Wednesday, June 9, 2010

Tastes like chicken

So everyone is freaking out about fish oil. Have you noticed this? Fish oil this capsules, prescription fish oil that, fish oil burps (wait what?). Yeah, it's another huge health and beauty commercial success.

And I get it. Its awesome, it makes your hair and nails and skin look delightful, annnnd does a whole bunch of other stuff that's good. That's really all you need to know. (Actually, there are some really great benefits so in all seriousness, if you want to know the real deal, you can definitely get info from a more credible source than me.)

So I have a nice free sample of fish oil from a client of mine. Lemon. Flavored. Fish. Oil. Which sounds disgusting, but how bad can lemon flavored anything really be, right?

Wrong.

Given my history with hiding healthy foods in stuffed animals, one should have already deduced that I don't like fish. At all. Or seafood. Or sushi. Or anything that swims, floats or wiggles in the ocean. Not sure what my prejudice is against the creatures of the sea, but its a pretty iron clad prejudice.

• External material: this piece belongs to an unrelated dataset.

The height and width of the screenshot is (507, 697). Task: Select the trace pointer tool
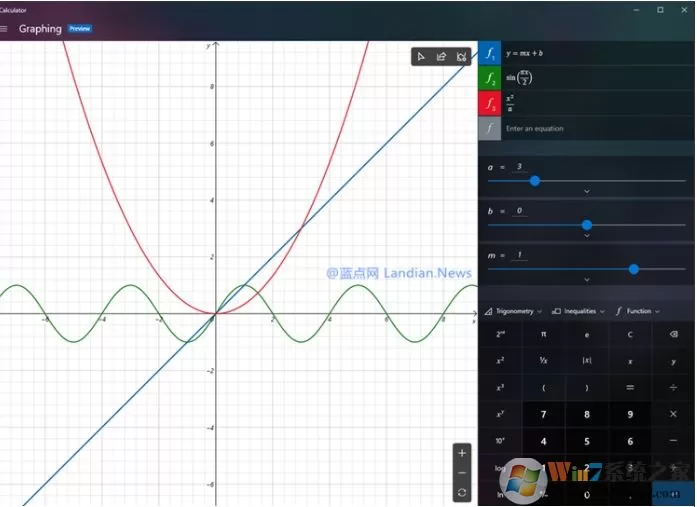pos(421,57)
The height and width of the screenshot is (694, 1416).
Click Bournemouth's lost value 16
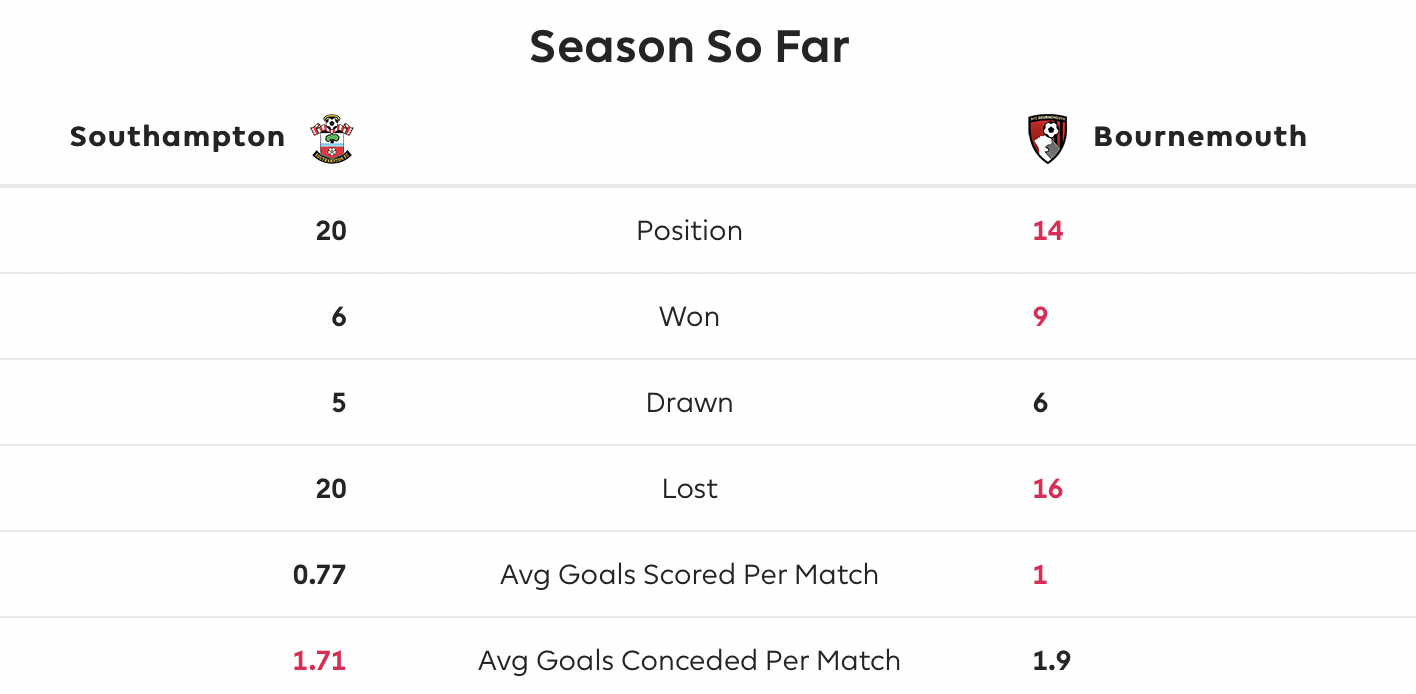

So why on earth would it make any sense that I could tolerate lemon. flavored. fish. oil?

Well, it doesn't make any sense, and I don't tolerate LFFO. Which is why, when I tried to take not even an entire spoonful, but simply an itty bitty drop of it the other day, I puked. In the kitchen sink. And guess what? It tasted like lemon... both times...

So needless to say, I need to find some other way to get the fish oil benefits without the fish oil. Which is pretty much not possible. So I guess I need to stop acting like a five year old and figure out how to take the stuff.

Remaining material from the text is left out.